Wilde’s essay was not so much a call for a new order, and the advancement of the cause of labour, but for the abolishment of wage labour, maintaining that ‘socialism would relieve us from that sordid necessity of living for others which, in the present condition of things, presses so hardly upon almost everybody.’ The work also contains a critique of charity, as something which serves only to treat the symptoms of that which is making society sick – a capitalist economy which denies us the time to live.
The Soul of Man Under Socialism is no dry polemic – it contains within it some of Wilde’s finest witticisms, that ‘charity creates a multitude of sins’, and that ‘it is finer to take than to beg.’ Most unfortunately, the work appeared in print right at the worst moment in Wilde’s life.
Imprisonment and Afterlife
As Neil Bartlett has noted, a mere five days had passed after Wilde’s conviction in May 1895 for gross indecency before the publication of The Soul of Man (its original title). It was a small print run of just a few dozen copies, but its publication ‘only five days after Wilde’s conviction was making an extraordinary point.

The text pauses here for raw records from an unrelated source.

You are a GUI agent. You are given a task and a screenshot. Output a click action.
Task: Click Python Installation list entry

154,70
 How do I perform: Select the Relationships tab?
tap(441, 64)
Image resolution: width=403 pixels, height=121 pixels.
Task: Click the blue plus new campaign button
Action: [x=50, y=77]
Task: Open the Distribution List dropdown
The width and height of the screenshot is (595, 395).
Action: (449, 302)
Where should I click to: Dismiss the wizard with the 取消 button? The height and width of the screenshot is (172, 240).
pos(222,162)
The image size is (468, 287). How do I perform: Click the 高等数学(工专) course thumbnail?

Just at the moment when he was being silenced, somebody was determined that it was Wilde’s voice at its most overtly radical that should continue to be heard in print.’
Wilde’s marriage to Irish author Constance Lloyd had produced two children, but they had become sexually estranged from the time of the birth of their second son, Wilde later writing privately that ‘she could not understand me, and I was bored to death with the married life’, while also acknowledging she was ‘wonderfully loyal to me.’ By that time, Wilde had embarked on a homosexual relationship with Robbie Ross.

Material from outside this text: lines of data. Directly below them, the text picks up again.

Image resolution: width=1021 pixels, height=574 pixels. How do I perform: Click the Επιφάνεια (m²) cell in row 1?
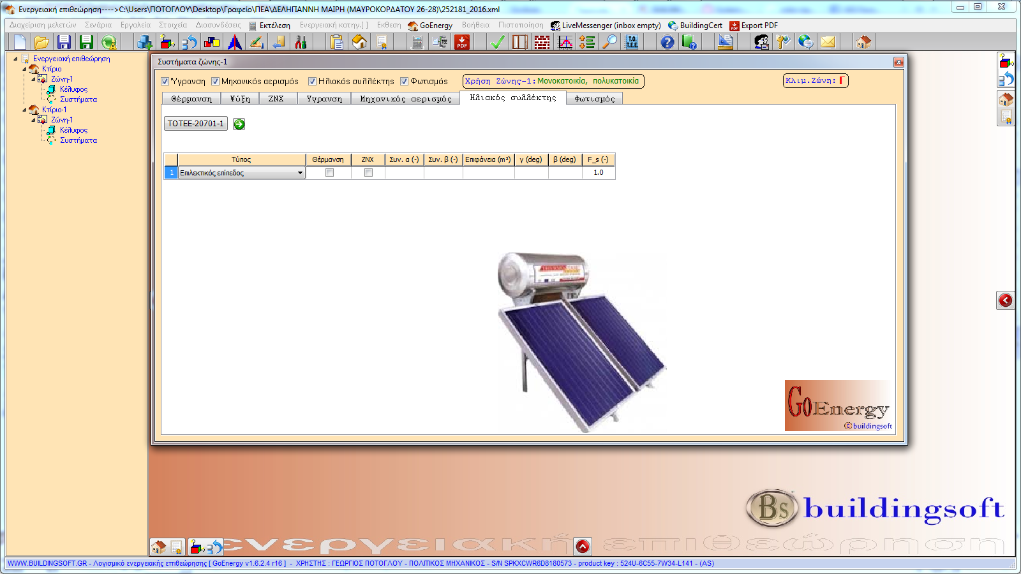[488, 173]
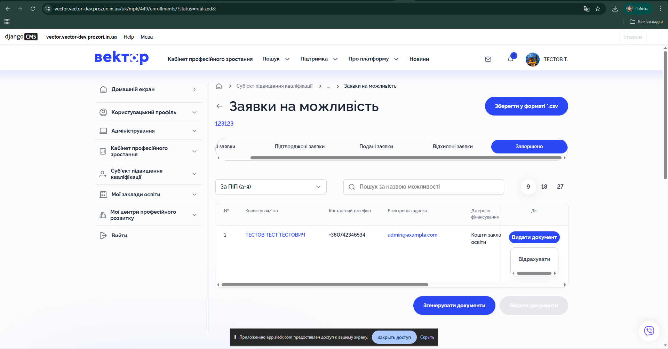Click the table horizontal scrollbar
Image resolution: width=668 pixels, height=349 pixels.
[x=325, y=285]
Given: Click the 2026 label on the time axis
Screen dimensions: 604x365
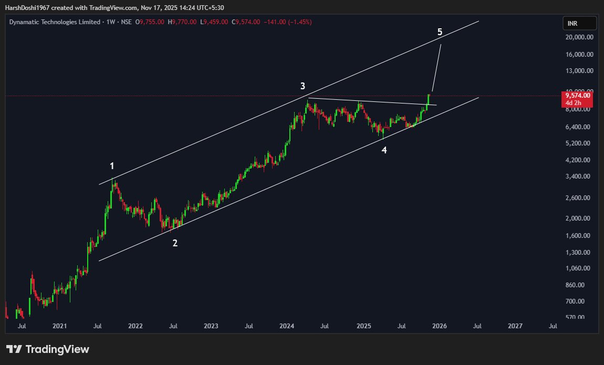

A later relationship with Lord Alfred Douglas ultimately led Wilde to the dock, where he was savagely cross-examined by Edward Carson, later to come to prominence as the leading dissenting voice against Home Rule for Ireland. Both were graduates of Trinity College, and Dubliners, though Wilde wryly noted of Carson’s brief that ‘no doubt he will perform his task with all the added bitterness of an old friend.’ History recalls Carson as the man who divided Ireland, but he was also the downfall of Wilde. The rule of law meant less to Carson a few short years later, when he threatened bloodshed against the passing of Home Rule.
Incarceration, from May 1895 until 1897, produced Wilde’s most poignant and reflective work, the letter De Profundis. It is a work which captures the profound mental anguish of imprisonment, and the breaking down of one’s individuality, but it also contains a sense of defiance: ‘When first I was put into prison some people advised me to try and forget who I was. It was ruinous advice. It is only by realising what I am that I have found comfort of any kind.’
On release from prison, Wilde—living under the name Sebastian Melmoth—lived his final years in exile in France. His faithful friend and former lover, Ross, would ensure continued publication, including an edition of The Soul of Man Under Socialism in 1912. Ross also commissioned the sculptor Jacob Epstein for Wilde’s tomb in Père Lachaise Cemetery. Much has been written on Epstein’s work, condemned as indecent and which French police insisted be covered, the angel’s genitalia causing offence to the sensibilities of some in Parisian municipal politics. But what of the inscription upon the monument?
And alien tears will fill for him
Pity’s long-broken urn,
For his mourners will be outcast men,
And outcasts always mourn.
With the passing of time, Wilde is no longer a disgraced figure, nor a mourned one. In the Ireland of the late twentieth century, he became a figure of inspiration to a generation of Irish gay rights activists, challenging the idea—as the writer Declan Kiberd noted some ‘essentialist souls’ saw it—that ‘you can be gay or you can be Irish, but you cannot be both at the same time.’ To popular memory, Wilde exists as the great satirist of his age, but he was a writer for all ages, and there is still much to ponder in his work on society as it is and as it could be.